Kony receiving support from Sudan, say Ugandan officials


 
 
 

Ugandan officials have recently claimed that the Sudanese government has resumed support for the LRA.  Military officials say that recently-captured LRA had new uniforms provided by the Sudanese military.  Uganda’s foreign affairs minister claims that Khartoum is providing the LRA with guns, medicine, and uniforms, though military officials say they currently do not have concrete evidence of weapons provision.
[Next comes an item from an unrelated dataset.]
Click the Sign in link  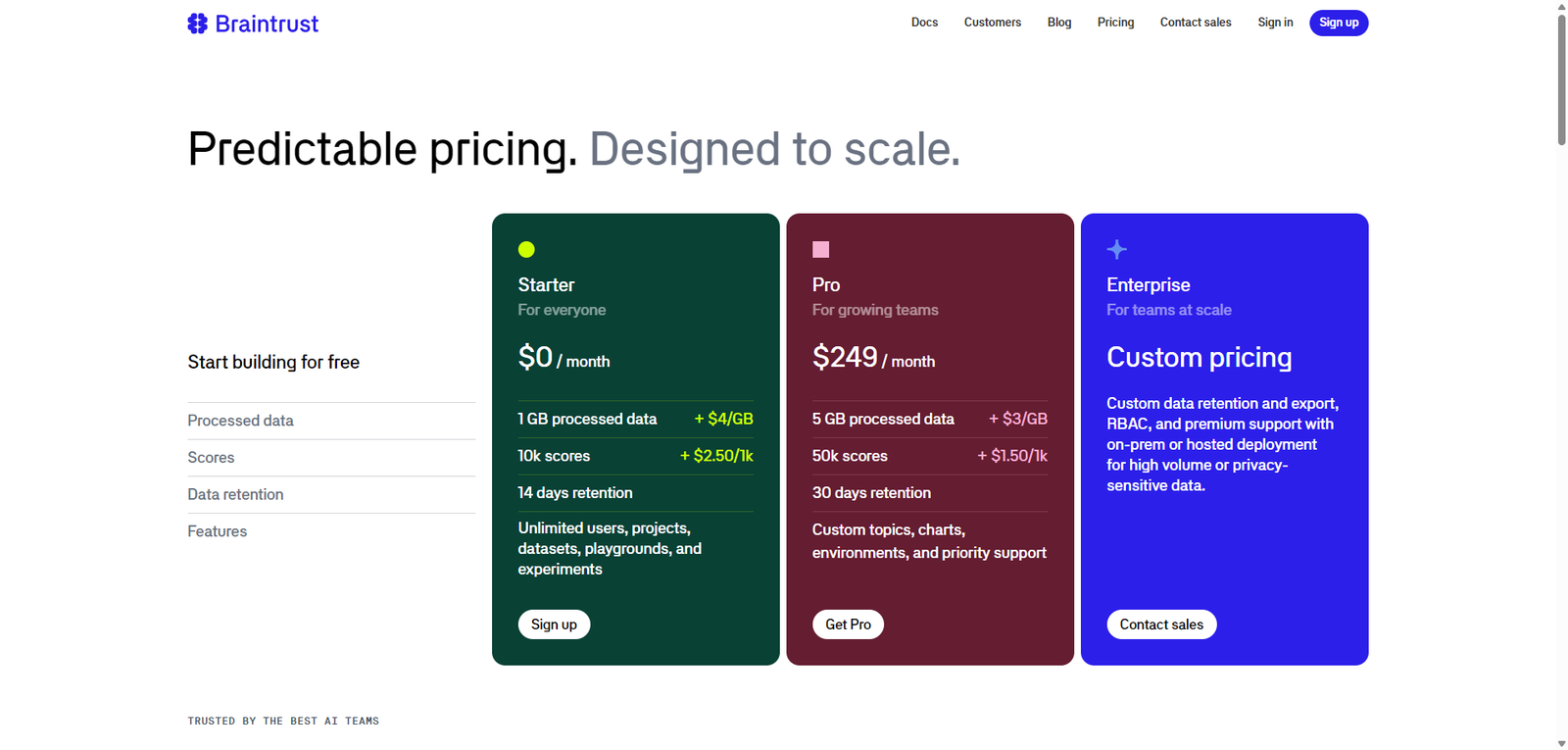1275,23
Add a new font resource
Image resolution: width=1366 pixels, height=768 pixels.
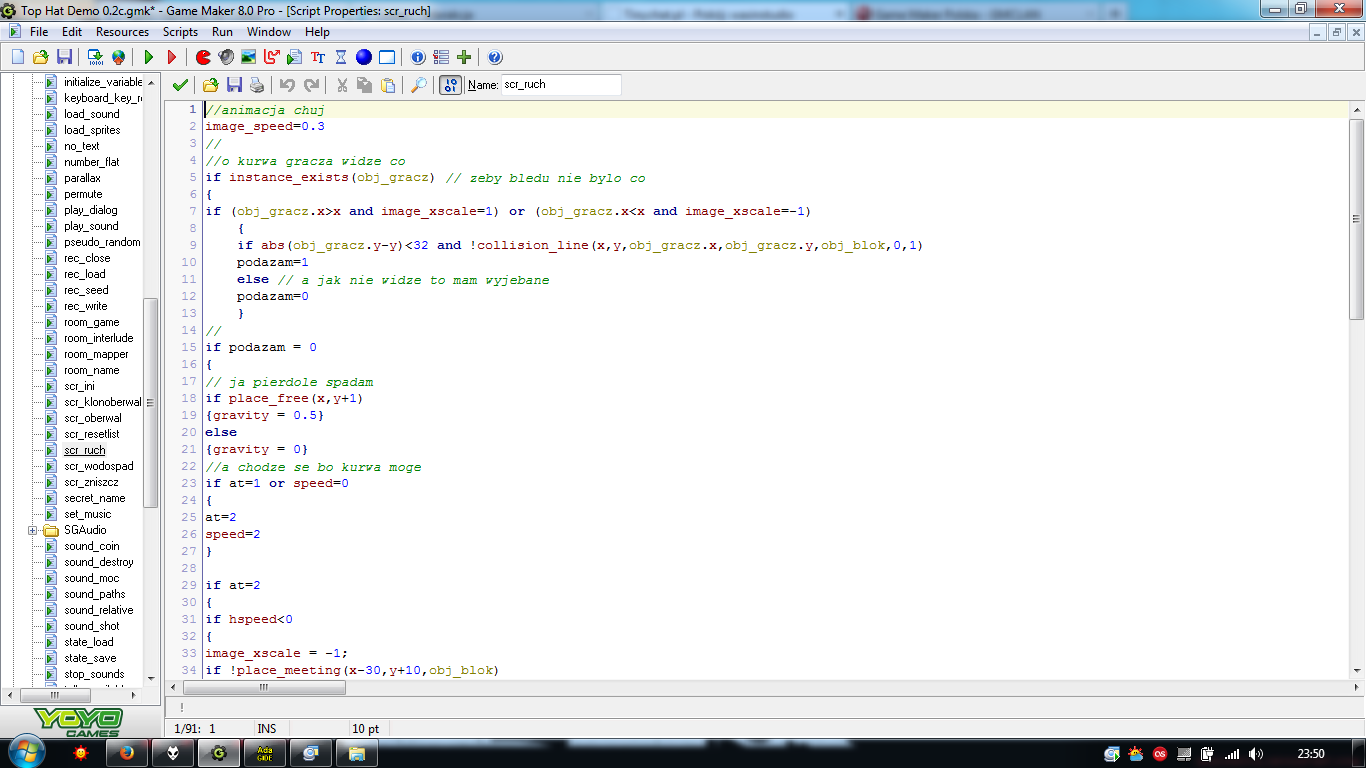pyautogui.click(x=318, y=58)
From 1994-2005, the Sudanese government supported the LRA as a proxy force, providing them with arms, supplies, and safe haven. At the same time, the US and Ugandan governments gave support to the South Sudanese SPLA rebel forces, who are now the national military for the newly-independent South Sudan.  Sudan’s president, Omar Al-Bashir, who joined Kony on the International Criminal Court’s list of indictees for crimes against humanity in 2009, allowed the LRA to maintain their primary bases in the south of the country, from which they committed attacks on northern Uganda.  This Sudanese support allegedly dried up in the mid-2000′s, though since then there have been periodic allegations of resumed support.

LRA leaders reportedly met with the Sudanese military in South Darfur in 2009 soliciting supplies, and Kony was reported to be in Darfur in October 2010. The most recent reports became public last month, including in a press release by Human Rights Watch.  Last week Ugandan military officials told reporters that Kony is currently believed to be moving between southeast Central African Republic and Sudan’s Darfur region.